The benefits of administrative fellowships in healthcare management

This piece was originally featured in the NCHL white paper “Growing together: The give and take of healthcare management fellowships” you can view the original version on the CAHME website and was written by Rachel Reimer, Ph.D., Chair and Professor in the MHA and MPH programs and Nick Pomernackas, MHA’22

Historically, a small portion of healthcare leaders have held a graduate degree in healthcare management (Howard & Lomperis, 2014). Graduate training programs have traditionally focused on face-to-face modalities with novice students prior to their entering the workforce. Experiential learning, including fellowships, has therefore been long recognized as an effective method for bridging the gap between didactic preparation and subsequent leadership practice. Des Moines University recognized the need for advanced training among current healthcare managers in leading the industry through numerous disruptive changes in the 1990s. DMU created a graduate program in healthcare management with the expectation that students were currently working full-time in healthcare. One may conclude, then, that fellowships would be less important for this target student. We argue, rather, that the U.S. healthcare sector benefits from the diverse student body that non-traditional training programs produce. Likewise, students with broad healthcare experience combined with subsequent or simultaneous graduate training from CAHME-accredited programs benefit from the mentorship and unique experiential learning that postgraduate administrative fellowships provide.

From our students’ perspective, NAFCAS eases their ability to locate and begin to form connections with fellowship programs. Specifically, they can learn about the variations in structure, length, focus, culture, and overall expectations while preparing their materials. Students have received feedback and guidance on their career strategy, their strengths and weaknesses related to CAHME competencies, and how they can build upon their prior experience after graduation throughout their didactic preparation. As a result, they tend to be highly focused in their fellowship searches. The NAFCAS portal eases the application process and allows students to navigate many applications in one setting. This efficiency creates a manageable process, which is additionally important to students navigating many areas of responsibility in their academic, professional, and personal lives.

It is widely recognized that the changing demographics of the U.S. population require changes in how healthcare is delivered.
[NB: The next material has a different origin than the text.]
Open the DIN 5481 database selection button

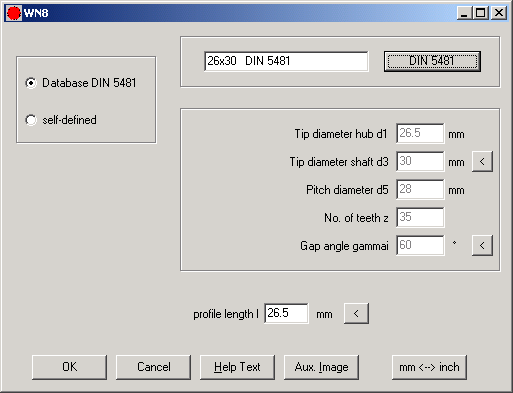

Moreover, those individuals delivering and leading healthcare rarely represent the communities they serve (Maryland, 2016). Non-traditional students add significant value to both the academic programs and fellowship positions. In the workforce, they bring added wisdom, experience, confidence, and understanding of the professional culture (Stringer, 2015). Many have called for a commitment to diversity within healthcare leadership. CAHME accredited graduate training programs with a mission to recruit and train non-traditional students from a wide variety of backgrounds stand to alleviate this persistent challenge. The culmination of this training is an administrative fellowship to “fast track” these competent and compassionate leaders into the c-suite. The NAFCAS fellowship program supports these students to this end.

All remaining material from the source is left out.